Judging by four years of testimony the Zondo Commission report will present many episodes and many names ripe for prosecution. The most obvious question is whether the NPA has the capacity and will to act. It, too, was hollowed out during state capture and there are doubts about its abilities. The picture of Raymond Zondo handing over his report to Cyril Ramaphosa is an uplifting one. Hain pointed out that it is to South Africa’s great credit that this investigation has happened at all. (Perhaps the admirable Zondo with evidence leaders like Paul Pretorius and Kate Hofmeyr should be sent on loan to Britain to dig into Conservative Party sleaze.) But what does Ramaphosa’s acceptance of the report actually mean?

In a country in which governing party and state are largely indistinguishable, and have been now for several decades, Zondo’s report presents a particular challenge. While it names and shames individuals and companies, what it actually fingers is the political culture of the ANC. So, an ANC government now has to endorse and encourage prosecution of its own culture to which every one of its members and voters is party in some form or another. The bad apple theory will not work.

Mayor Thebolla’s cosy depiction of the ANC could not be more misleading. It is riven by factionalism, jealousies, ambition and plots of byzantine dimensions. Thus, any attempt to nail even the more egregious crooks named by Zondo will be met by accusations, threats and political jockeying. And to cap it all this is the year of the ANC elective conference where Ramaphosa’s bid for a second term as president will be severely tested. A significant part of the ANC including some national leaders is prone to intemperate attacks on the rule of law and the very concept of constitutionalism, which does not bode well for the idea of a party looking honestly at itself, seeing that justice is done, and engaging in internal reform.

From a government perspective the Zondo Commission is likely to prove a damp squib. Too many factors point to inaction. If Ramaphosa survives, it is likely to be by a small margin and he has shown for four years that he is not a bold or decisive leader. If the RET faction triumphs, then the entire future of constitutionalism is in jeopardy and the Zondo commission report might just as well be used for toilet paper.

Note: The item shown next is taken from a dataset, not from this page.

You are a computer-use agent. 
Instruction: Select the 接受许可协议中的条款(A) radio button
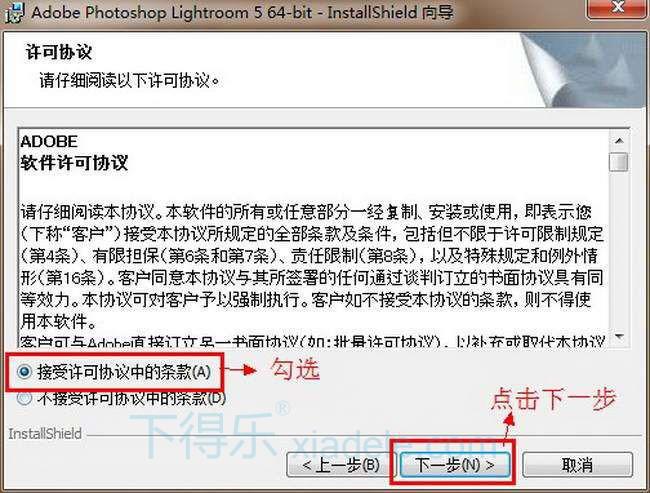point(24,372)
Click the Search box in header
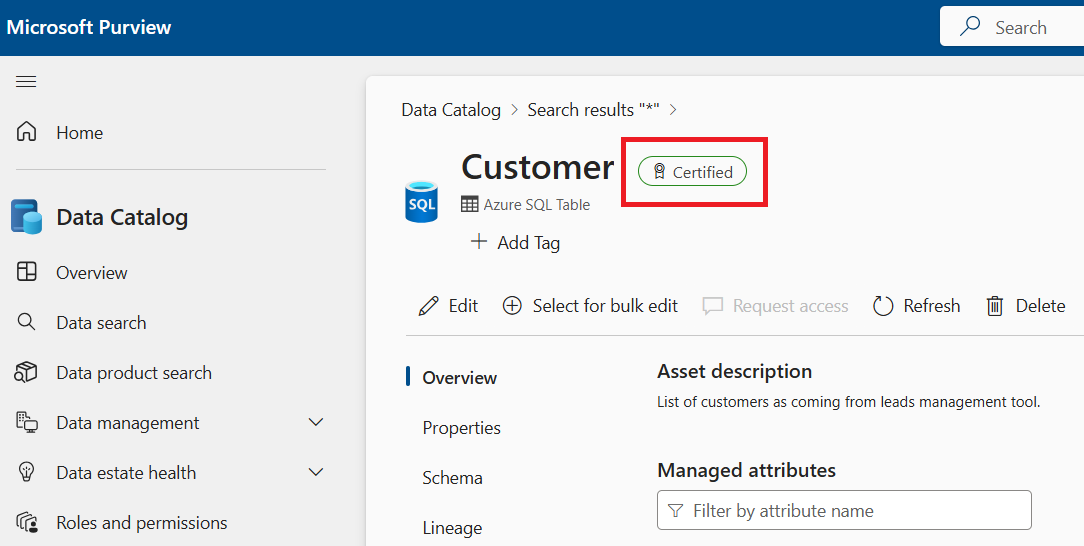Image resolution: width=1084 pixels, height=546 pixels. click(1012, 27)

What the ANC is required to do as implied by the Zondo Commission is purge itself of scores of officials who are enemies of democracy and thousands of criminals. Judging by the hullabaloo caused by the simple rule demanding that those charged with criminal offences be suspended (or step aside in party jargon) this is unlikely. And, indeed, the historic practice of the ANC is to redeploy its failures and fraudsters. Cadre redeployment is a fancy term for finding new jobs for non-performers who wield power in the party.

Leninist conflation of party and state is another form of capture; one that has bedevilled South Africa throughout its history whether colonial, apartheid or post-apartheid. But the Zondo Commission and its explosive report need not have been in vain. Information about outrageous criminality and incompetence in the name of the ANC is no longer the preserve of investigative reporters and the media, but a matter of public record. In the final analysis it may have to be civil society rather than the NPA that calls the significant shots.